South Korean actress (born 1982)

Lee So-yeon (born April 16, 1982) is a South Korean actress. She is best known for her roles in the films Untold Scandal (2003) and Feathers in the Wind (2004), and the television series Spring Waltz (2006), Temptation of an Angel (2009) and Dong Yi (2010).

==Career==
Lee So-yeon first drew notice in the period film Untold Scandal, playing the Cécile role in the 2003 Korean adaptation of Les Liaisons dangereuses. She has since played villains in several television dramas, namely Super Rookie, Spring Waltz, Temptation of an Angel, and in her most high-profile yet, Korean history's famous femme fatale Jang Hui-bin in Dong Yi. Seemingly a victim of typecasting on TV, Lee was finally given her first leading role in the romantic comedy Why Did You Come to Our House? (also known as Wanted: Son-in-Law).
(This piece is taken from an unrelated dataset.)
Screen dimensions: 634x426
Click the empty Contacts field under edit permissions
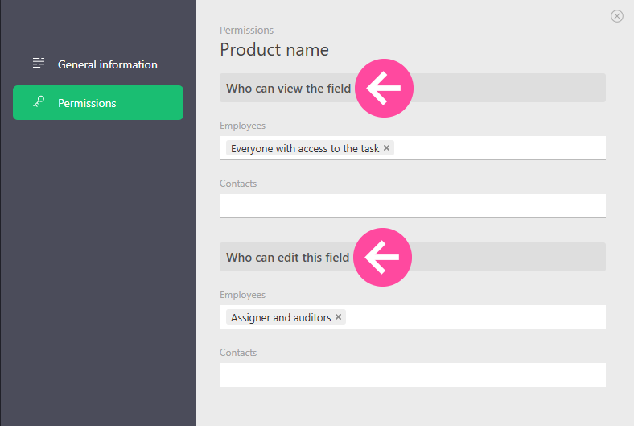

More lighthearted fare followed with My Life's Golden Age (about a family of siblings), and My Love By My Side in which she played a cheerful single mother. In 2012 she returned to period dramas as a gisaeng in Dr. Jin, followed by the contemporary daily dramas The Birth of a Family and Ruby Ring.

Unlike her TV series, Lee's films are a more diverse mix of mainstream and indie. Feathers in the Wind in particular brought her critical raves, with Darcy Paquet of Koreanfilm.org crediting Lee's "considerable screen presence" in making her character "memorable."

Lee counts pansori and jazz dancing among her hobbies. In 2007, she was chosen to be the ambassador for the Jecheon International Music & Film Festival.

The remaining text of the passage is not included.